Biosynthesis of abnormally glycosylated alpha 1-antitrypsin by a human hepatoma cell line.

The human hepatoma cell line PLC/PRF/5 synthesized and secreted a functional alpha 1-antitrypsin (alpha 1-AT) glycoprotein with normal molecular size but retarded electrophoretic mobility. The total process of translation, glycosylation and export required about 40 min and followed the same synthetic pattern as seen in rat hepatocytes, i.e., a signal peptide is cleaved cotranslationally; a core-glycosylated protein in the high-mannose form is formed in the rough endoplasmic reticulum, trimmed, and a stable complex-glycosylated alpha 1-AT is found intracellularly prior to export. alpha 1-AT export to medium was delayed by tunicamycin, inhibited by cycloheximide but unaffected by colchicine.
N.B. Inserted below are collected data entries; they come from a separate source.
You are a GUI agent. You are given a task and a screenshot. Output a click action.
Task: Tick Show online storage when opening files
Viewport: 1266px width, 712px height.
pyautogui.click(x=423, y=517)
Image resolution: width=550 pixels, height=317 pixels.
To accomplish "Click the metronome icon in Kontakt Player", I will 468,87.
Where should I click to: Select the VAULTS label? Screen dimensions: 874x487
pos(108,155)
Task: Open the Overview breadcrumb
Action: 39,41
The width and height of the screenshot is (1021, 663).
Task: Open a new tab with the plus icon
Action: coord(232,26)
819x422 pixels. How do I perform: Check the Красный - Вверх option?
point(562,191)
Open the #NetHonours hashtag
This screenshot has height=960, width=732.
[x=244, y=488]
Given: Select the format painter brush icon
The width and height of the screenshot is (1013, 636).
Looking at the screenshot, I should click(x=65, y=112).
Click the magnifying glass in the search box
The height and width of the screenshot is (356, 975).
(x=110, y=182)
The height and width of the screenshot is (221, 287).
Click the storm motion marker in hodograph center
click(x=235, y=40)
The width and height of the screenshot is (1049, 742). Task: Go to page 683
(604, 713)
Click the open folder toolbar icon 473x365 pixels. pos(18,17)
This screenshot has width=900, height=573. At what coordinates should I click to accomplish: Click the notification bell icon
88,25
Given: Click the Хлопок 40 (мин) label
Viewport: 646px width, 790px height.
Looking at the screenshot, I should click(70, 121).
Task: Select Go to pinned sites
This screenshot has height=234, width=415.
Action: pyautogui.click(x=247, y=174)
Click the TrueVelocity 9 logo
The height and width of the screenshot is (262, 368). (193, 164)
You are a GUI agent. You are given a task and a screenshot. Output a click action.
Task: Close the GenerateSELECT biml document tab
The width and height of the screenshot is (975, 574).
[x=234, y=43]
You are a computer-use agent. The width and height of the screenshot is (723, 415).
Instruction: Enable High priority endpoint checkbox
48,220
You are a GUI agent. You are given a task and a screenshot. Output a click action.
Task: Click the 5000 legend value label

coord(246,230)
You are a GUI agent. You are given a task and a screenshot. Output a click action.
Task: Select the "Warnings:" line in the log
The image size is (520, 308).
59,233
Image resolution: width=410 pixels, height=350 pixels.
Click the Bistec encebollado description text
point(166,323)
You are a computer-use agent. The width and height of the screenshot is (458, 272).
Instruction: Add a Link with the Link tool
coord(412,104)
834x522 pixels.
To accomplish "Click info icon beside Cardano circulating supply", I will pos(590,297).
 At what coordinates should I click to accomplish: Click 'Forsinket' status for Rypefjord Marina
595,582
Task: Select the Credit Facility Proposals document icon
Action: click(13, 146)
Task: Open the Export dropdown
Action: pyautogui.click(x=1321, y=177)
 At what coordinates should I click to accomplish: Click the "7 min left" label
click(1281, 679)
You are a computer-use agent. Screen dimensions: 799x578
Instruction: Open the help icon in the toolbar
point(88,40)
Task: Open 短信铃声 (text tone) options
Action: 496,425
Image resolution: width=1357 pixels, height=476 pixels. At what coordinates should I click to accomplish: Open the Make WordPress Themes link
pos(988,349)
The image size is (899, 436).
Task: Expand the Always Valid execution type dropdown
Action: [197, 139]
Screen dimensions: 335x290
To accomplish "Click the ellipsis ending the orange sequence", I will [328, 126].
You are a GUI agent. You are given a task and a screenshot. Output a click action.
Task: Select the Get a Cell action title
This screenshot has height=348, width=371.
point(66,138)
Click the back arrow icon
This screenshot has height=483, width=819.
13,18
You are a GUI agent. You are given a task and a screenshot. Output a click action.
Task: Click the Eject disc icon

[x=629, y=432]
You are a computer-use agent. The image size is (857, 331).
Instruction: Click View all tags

After addition of exogenous alpha 1-AT to culture medium, neither negative nor positive feedback induction of synthesis could be demonstrated. Electrophoretic techniques indicated the presence of atypical, highly branched but incompletely sialylated carbohydrate chains in the hepatoma cell-derived alpha 1-AT. The accumulation of intracellular alpha 1-AT inclusions seen in the endoplasmic reticulum may reflect an imbalance between a high rate of polypeptide synthesis and terminal glycosylation.